Objetivos:
- a) Passe para o inglês esta frase do texto sobre o tricentenário de Francisco Suárez: "É à «Junta Organizadora dei Centenario del eximio Doctor P. Francisco Suárez S. I.», constituída pelos Srs. Joaquim M. de Los Reyes, Eloy Senán, Ildefonso Izquierdo, sob a presidência do Sr. Luis L. Dóriga Meseguer, que se devem todas as homenagens prestadas ao ilustre Granatense."
- b) Com base no texto sobre o tricentenário de Francisco Suárez, responda:
(i) Quem representou o Pontífice nas festividades de Granada?
(ii) Em que cidade nasceu Francisco Suárez?
(iii) Em que data Portugal comemorou o tricentenário da incorporação de Suárez no corpo docente da Universidade?
- c) Edite o trecho do texto sobre o tricentenário de Francisco Suárez que começa em "Comemorando o tricentenário" e vai até "Pública, Sr. Andrade.", pondo "grandes celebrações" no lugar de "solenes festividades".

Trecho do texto:
★ ★ ★ ★
Miscelânea. O tricentenário de Francisco Suárez e o Congresso Internacional de Granada

Comemorando o tricentenário da morte de Francisco Suárez celebraram-se em Granada, nos fins de Setembro de 1917, solenes festividades, sob a alta proteção do Pontífice e de D.S Afonso XIII, respetivamente representados pelo Núncio Apostólico em Madrid, Mgr. Ragonesi e Ministro de Instrução Pública, Sr. Andrade.

Das três cidades que historicamente poderiam relembrar este acontecimento — Coimbra, em cuja Universidade o Doctor Eximivs regeu a cadeira de Prima da Faculdade de Teologia (8.V.1597-23.VIL1615), Lisboa, onde, na comunidade de S. Roque, expirou, (25.IX.1617) e Granada, onde nasceu (5.1.1548), foi esta última que tomou a iniciativa; e a quem, na verdade, competia, pois Portugal tinha já cumprido a sua dívida de gratidão comemorando em 8 de Maio de 1897, com a obra monumental do Doutor António Garcia Ribeiro de Vasconcelos — Francisco Suárez (Doctor Eximivs), o tricentenário da sua incorporação no corpo docente desta Universidade. É à «Junta Organizadora dei Centenario del eximio Doctor P. Francisco Suárez S. I.», constituída pelos Srs. Joaquim M. de Los Reyes, Eloy Senán, Ildefonso Izquierdo, sob a presidência do Sr. Luis L. Dóriga Meseguer, que se devem todas as homenagens prestadas ao ilustre Granatense. Aspirava a Junta, como consta do programa que em fins de Novembro de 1916 distribuiu, realizar as festas cívico-religiosas mais adequadas, promover conferências e organizar um Congresso Internacional em que a vida e obra do homenageado fosse estudada nestas secções: Psicologia de Suárez: S. ascético, filósofo, jurisconsulto, sociólogo, apologista, mestre de direito internacional e pedagogo.
★ ★ ★ ★
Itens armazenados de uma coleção
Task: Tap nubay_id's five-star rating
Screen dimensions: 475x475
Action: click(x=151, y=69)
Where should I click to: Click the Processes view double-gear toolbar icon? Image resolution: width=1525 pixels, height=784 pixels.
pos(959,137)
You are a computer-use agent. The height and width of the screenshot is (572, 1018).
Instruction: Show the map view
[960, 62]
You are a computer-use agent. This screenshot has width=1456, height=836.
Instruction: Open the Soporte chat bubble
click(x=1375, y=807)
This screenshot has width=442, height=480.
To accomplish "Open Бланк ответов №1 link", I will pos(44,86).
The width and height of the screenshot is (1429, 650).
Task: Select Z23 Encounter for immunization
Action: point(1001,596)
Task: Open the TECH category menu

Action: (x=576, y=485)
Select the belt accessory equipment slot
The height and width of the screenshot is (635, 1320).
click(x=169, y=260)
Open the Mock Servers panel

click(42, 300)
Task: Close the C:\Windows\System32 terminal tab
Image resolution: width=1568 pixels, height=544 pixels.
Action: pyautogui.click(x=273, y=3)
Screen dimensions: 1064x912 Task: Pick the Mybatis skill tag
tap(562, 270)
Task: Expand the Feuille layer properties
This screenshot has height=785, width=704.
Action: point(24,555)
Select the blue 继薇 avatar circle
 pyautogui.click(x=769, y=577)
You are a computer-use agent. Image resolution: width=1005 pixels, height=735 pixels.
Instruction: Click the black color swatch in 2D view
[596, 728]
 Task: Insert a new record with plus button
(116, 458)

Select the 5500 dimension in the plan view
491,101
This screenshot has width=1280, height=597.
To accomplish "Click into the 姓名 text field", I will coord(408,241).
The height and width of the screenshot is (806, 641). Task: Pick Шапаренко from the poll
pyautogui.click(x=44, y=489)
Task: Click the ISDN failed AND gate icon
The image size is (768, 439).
★ ★ ★ ★
Respostas por tarefa:
- a) It is to the «Junta Organizadora dei Centenario del eximio Doctor P. Francisco Suárez S. I.», made up of Messrs. Joaquim M. de Los Reyes, Eloy Senán and Ildefonso Izquierdo, under the chairmanship of Mr. Luis L. Dóriga Meseguer, that all the tributes paid to the illustrious native of Granada are owed.

- b)
(i) O Núncio Apostólico em Madrid, Mgr. Ragonesi.
(ii) Em Granada.
(iii) Em 8 de maio de 1897.

- c)
Comemorando o tricentenário da morte de Francisco Suárez celebraram-se em Granada, nos fins de Setembro de 1917, grandes celebrações, sob a alta proteção do Pontífice e de D.S Afonso XIII, respetivamente representados pelo Núncio Apostólico em Madrid, Mgr. Ragonesi e Ministro de Instrução Pública, Sr. Andrade.